Provided information Block Start
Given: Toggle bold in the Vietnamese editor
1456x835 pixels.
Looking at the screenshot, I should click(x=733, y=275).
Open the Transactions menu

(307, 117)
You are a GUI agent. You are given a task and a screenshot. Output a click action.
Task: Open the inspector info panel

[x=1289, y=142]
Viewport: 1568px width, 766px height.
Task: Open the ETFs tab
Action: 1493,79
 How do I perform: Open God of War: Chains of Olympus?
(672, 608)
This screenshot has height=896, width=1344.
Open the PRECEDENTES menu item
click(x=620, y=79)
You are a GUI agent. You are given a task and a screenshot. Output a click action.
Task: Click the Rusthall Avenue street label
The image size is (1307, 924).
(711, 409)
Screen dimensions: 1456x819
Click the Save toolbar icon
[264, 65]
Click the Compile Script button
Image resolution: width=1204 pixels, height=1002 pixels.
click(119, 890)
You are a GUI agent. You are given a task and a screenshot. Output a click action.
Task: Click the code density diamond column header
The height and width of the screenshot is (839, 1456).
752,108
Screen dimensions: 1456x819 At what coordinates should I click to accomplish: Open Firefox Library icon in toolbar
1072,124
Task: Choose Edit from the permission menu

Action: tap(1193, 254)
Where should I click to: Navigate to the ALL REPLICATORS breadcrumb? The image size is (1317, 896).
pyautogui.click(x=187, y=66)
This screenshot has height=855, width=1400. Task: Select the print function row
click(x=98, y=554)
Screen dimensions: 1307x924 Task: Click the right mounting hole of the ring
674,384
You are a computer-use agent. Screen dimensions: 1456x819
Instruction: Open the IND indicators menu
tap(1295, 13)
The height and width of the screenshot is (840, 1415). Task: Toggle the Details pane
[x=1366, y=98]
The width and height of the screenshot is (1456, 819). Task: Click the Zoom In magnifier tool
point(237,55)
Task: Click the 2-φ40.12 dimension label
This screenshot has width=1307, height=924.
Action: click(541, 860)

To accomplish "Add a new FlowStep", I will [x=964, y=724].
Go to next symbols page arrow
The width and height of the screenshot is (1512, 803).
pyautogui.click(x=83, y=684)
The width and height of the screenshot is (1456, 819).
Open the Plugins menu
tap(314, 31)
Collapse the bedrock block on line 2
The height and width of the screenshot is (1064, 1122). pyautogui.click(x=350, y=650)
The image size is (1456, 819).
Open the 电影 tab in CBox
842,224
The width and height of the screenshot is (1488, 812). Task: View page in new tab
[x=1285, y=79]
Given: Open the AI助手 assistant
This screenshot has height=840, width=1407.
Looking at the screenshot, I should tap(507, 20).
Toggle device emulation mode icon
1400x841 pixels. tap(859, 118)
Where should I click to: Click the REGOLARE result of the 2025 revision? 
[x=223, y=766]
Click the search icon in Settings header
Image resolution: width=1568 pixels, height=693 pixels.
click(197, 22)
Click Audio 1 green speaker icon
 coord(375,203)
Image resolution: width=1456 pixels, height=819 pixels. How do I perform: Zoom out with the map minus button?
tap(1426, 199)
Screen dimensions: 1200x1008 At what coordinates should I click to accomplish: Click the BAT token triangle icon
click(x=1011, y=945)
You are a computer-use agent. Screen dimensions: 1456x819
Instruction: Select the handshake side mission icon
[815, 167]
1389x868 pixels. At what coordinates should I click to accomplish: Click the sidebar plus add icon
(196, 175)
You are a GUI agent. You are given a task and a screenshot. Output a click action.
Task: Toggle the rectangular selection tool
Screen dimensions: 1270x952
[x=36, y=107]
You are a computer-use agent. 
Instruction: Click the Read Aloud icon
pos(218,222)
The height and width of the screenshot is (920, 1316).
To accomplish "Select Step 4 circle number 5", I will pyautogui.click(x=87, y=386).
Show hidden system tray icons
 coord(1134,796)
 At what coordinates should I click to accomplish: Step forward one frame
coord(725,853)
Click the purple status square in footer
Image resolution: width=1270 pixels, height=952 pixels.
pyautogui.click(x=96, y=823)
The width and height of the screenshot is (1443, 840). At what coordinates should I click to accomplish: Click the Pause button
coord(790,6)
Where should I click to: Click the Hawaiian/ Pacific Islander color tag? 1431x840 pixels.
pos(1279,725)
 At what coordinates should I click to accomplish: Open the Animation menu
Provided information Block End
* Your objective *
Could you copy every record above exactly as it stands?

* Response for this exercise *
Given: Toggle bold in the Vietnamese editor
1456x835 pixels.
Looking at the screenshot, I should click(x=733, y=275).
Open the Transactions menu

(307, 117)
You are a GUI agent. You are given a task and a screenshot. Output a click action.
Task: Open the inspector info panel

[x=1289, y=142]
Viewport: 1568px width, 766px height.
Task: Open the ETFs tab
Action: 1493,79
 How do I perform: Open God of War: Chains of Olympus?
(672, 608)
This screenshot has height=896, width=1344.
Open the PRECEDENTES menu item
click(x=620, y=79)
You are a GUI agent. You are given a task and a screenshot. Output a click action.
Task: Click the Rusthall Avenue street label
The image size is (1307, 924).
(711, 409)
Screen dimensions: 1456x819
Click the Save toolbar icon
[264, 65]
Click the Compile Script button
Image resolution: width=1204 pixels, height=1002 pixels.
click(119, 890)
You are a GUI agent. You are given a task and a screenshot. Output a click action.
Task: Click the code density diamond column header
The height and width of the screenshot is (839, 1456).
752,108
Screen dimensions: 1456x819 At what coordinates should I click to accomplish: Open Firefox Library icon in toolbar
1072,124
Task: Choose Edit from the permission menu

Action: tap(1193, 254)
Where should I click to: Navigate to the ALL REPLICATORS breadcrumb? The image size is (1317, 896).
pyautogui.click(x=187, y=66)
This screenshot has height=855, width=1400. Task: Select the print function row
click(x=98, y=554)
Screen dimensions: 1307x924 Task: Click the right mounting hole of the ring
674,384
You are a computer-use agent. Screen dimensions: 1456x819
Instruction: Open the IND indicators menu
tap(1295, 13)
The height and width of the screenshot is (840, 1415). Task: Toggle the Details pane
[x=1366, y=98]
The width and height of the screenshot is (1456, 819). Task: Click the Zoom In magnifier tool
point(237,55)
Task: Click the 2-φ40.12 dimension label
This screenshot has width=1307, height=924.
Action: click(541, 860)

To accomplish "Add a new FlowStep", I will [x=964, y=724].
Go to next symbols page arrow
The width and height of the screenshot is (1512, 803).
pyautogui.click(x=83, y=684)
The width and height of the screenshot is (1456, 819).
Open the Plugins menu
tap(314, 31)
Collapse the bedrock block on line 2
The height and width of the screenshot is (1064, 1122). pyautogui.click(x=350, y=650)
The image size is (1456, 819).
Open the 电影 tab in CBox
842,224
The width and height of the screenshot is (1488, 812). Task: View page in new tab
[x=1285, y=79]
Given: Open the AI助手 assistant
This screenshot has height=840, width=1407.
Looking at the screenshot, I should tap(507, 20).
Toggle device emulation mode icon
1400x841 pixels. tap(859, 118)
Where should I click to: Click the REGOLARE result of the 2025 revision? 
[x=223, y=766]
Click the search icon in Settings header
Image resolution: width=1568 pixels, height=693 pixels.
click(197, 22)
Click Audio 1 green speaker icon
 coord(375,203)
Image resolution: width=1456 pixels, height=819 pixels. How do I perform: Zoom out with the map minus button?
tap(1426, 199)
Screen dimensions: 1200x1008 At what coordinates should I click to accomplish: Click the BAT token triangle icon
click(x=1011, y=945)
You are a computer-use agent. Screen dimensions: 1456x819
Instruction: Select the handshake side mission icon
[815, 167]
1389x868 pixels. At what coordinates should I click to accomplish: Click the sidebar plus add icon
(196, 175)
You are a GUI agent. You are given a task and a screenshot. Output a click action.
Task: Toggle the rectangular selection tool
Screen dimensions: 1270x952
[x=36, y=107]
You are a computer-use agent. 
Instruction: Click the Read Aloud icon
pos(218,222)
The height and width of the screenshot is (920, 1316).
To accomplish "Select Step 4 circle number 5", I will pyautogui.click(x=87, y=386).
Show hidden system tray icons
 coord(1134,796)
 At what coordinates should I click to accomplish: Step forward one frame
coord(725,853)
Click the purple status square in footer
Image resolution: width=1270 pixels, height=952 pixels.
pyautogui.click(x=96, y=823)
The width and height of the screenshot is (1443, 840). At what coordinates should I click to accomplish: Click the Pause button
coord(790,6)
Where should I click to: Click the Hawaiian/ Pacific Islander color tag? 1431x840 pixels.
pos(1279,725)
 At what coordinates should I click to accomplish: Open the Animation menu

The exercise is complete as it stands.